A digital archive of material related to an American Psychological Association questionnaire on research ethics issued between 1968 and 1970 has been launched online. This resource, the Wesleyan Digital Archive of Psychology has been put together under the leadership of Jill Morawski and Laura Stark, both of Wesleyan University. Although the material for the digital archive is still under development, several sample surveys are currently available on the site, both as transcriptions and as digital images (as pictured at left). The Wesleyan Digital Archive of Psychology is described as follows:
Between 1968 and 1970, more than 3,000 psychologists wrote to leaders of the American Psychological Association and described instances of ethically questionable research. The psychologists were responding to a questionnaire that the APA mailed to two-thirds of its members—19,000 psychologists in all. The organization used psychologists’ stories to update its ethics code in 1973.
The stories offer a vivid, panoramic view of American psychology in the decades after World War II from the perspectives of students, practitioners, and human subjects of research. The Wesleyan Digital Archive of Psychology is creating an electronic repository of the responses in two formats: as transcribed text documents, and as digital images. As of October 2010, transcription of the first wave of the questionnaire responses (comprising 1,000 responses) is complete.
The aims of the project are threefold:
- To improve access to the archival materials.

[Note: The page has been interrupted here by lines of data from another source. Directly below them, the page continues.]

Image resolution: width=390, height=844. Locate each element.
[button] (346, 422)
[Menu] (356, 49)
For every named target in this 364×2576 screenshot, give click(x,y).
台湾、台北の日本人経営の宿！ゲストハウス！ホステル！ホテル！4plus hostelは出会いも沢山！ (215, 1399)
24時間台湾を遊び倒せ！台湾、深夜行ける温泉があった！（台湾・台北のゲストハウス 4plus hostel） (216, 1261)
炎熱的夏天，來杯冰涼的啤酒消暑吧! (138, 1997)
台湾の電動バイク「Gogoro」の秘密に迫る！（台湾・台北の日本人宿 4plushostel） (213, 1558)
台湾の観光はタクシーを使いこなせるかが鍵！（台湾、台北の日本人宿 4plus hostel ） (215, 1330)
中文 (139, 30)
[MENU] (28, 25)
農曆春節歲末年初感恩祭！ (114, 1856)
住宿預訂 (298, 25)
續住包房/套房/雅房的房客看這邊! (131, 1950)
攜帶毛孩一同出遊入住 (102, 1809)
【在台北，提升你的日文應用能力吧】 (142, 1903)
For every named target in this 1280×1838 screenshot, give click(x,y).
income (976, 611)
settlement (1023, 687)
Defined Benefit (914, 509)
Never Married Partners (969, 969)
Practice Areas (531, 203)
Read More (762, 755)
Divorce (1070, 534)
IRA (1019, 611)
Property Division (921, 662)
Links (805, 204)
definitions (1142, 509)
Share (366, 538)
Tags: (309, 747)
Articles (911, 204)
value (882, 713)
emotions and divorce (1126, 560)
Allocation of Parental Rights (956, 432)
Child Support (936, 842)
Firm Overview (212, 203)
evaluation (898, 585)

The original documents are physically held at the Library of Congress, Washington, DC within the APA collection. The WesDAP electronic repository enables researchers to see, search, and analyze the materials online.
- To encourage collaboration among researchers. By sharing transcriptions and images of the materials, WesDAP aspires to promote research on the materials, and allow scholars who study a range of topics to connect across this common resource.
- To provide a pedagogical tool for courses in history, ethics, research methods, and a range of other areas. Instructors can use the materials to incorporate examples and classroom exercises into their curricula.